§ **Your task**: Give the data back exactly. Leave out any images.

§ **Provided data**:

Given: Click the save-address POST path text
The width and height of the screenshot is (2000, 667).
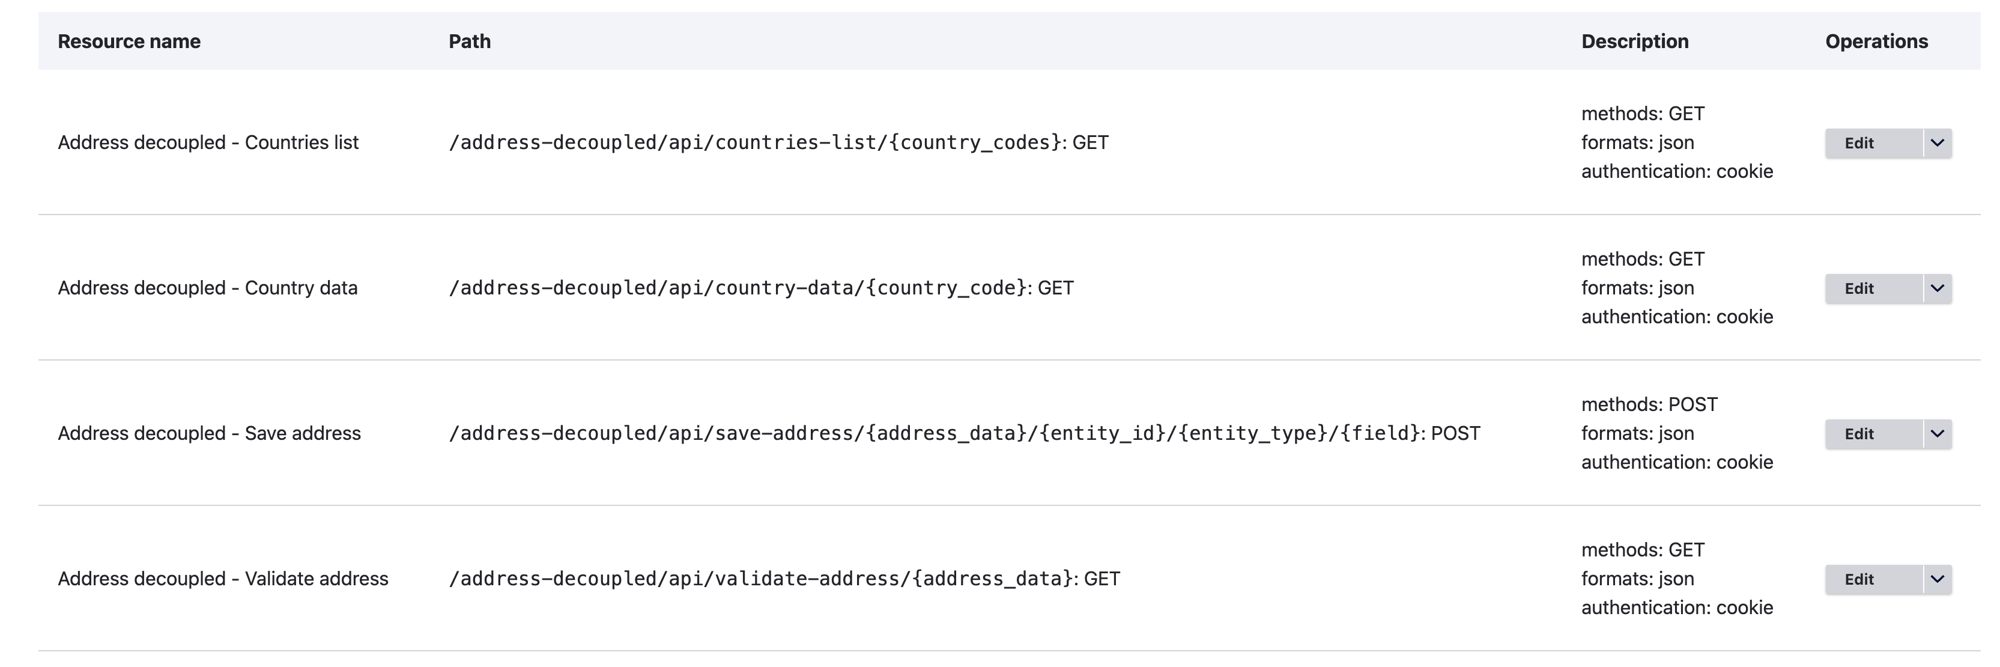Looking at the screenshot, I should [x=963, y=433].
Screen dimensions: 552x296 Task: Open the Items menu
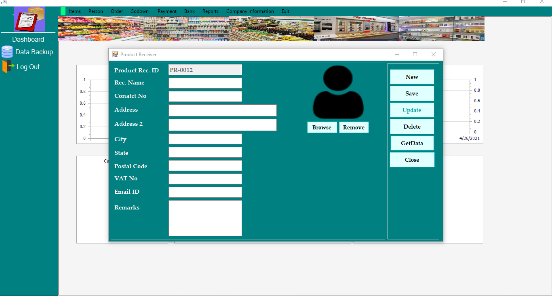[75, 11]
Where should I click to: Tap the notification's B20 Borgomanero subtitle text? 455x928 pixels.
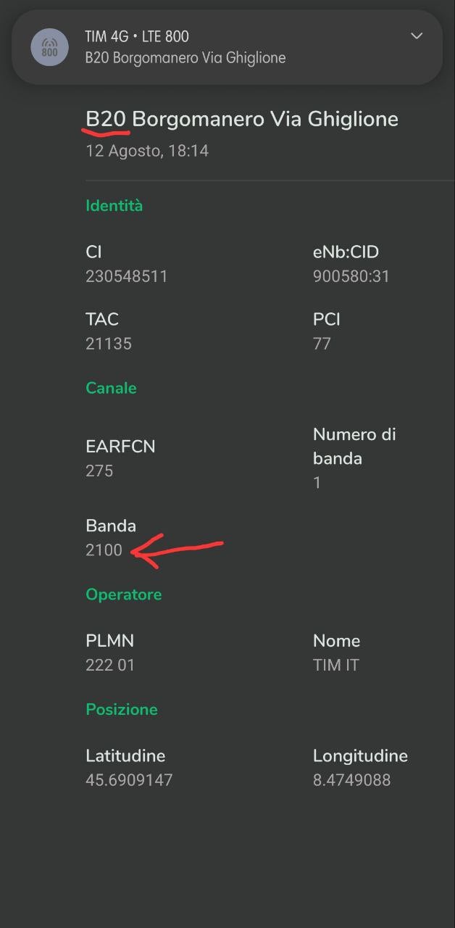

§ **Task solution**:
Given: Click the save-address POST path text
The width and height of the screenshot is (2000, 667).
Looking at the screenshot, I should [x=963, y=433].
Screen dimensions: 552x296 Task: Open the Items menu
[75, 11]
Where should I click to: Tap the notification's B20 Borgomanero subtitle text? 455x928 pixels.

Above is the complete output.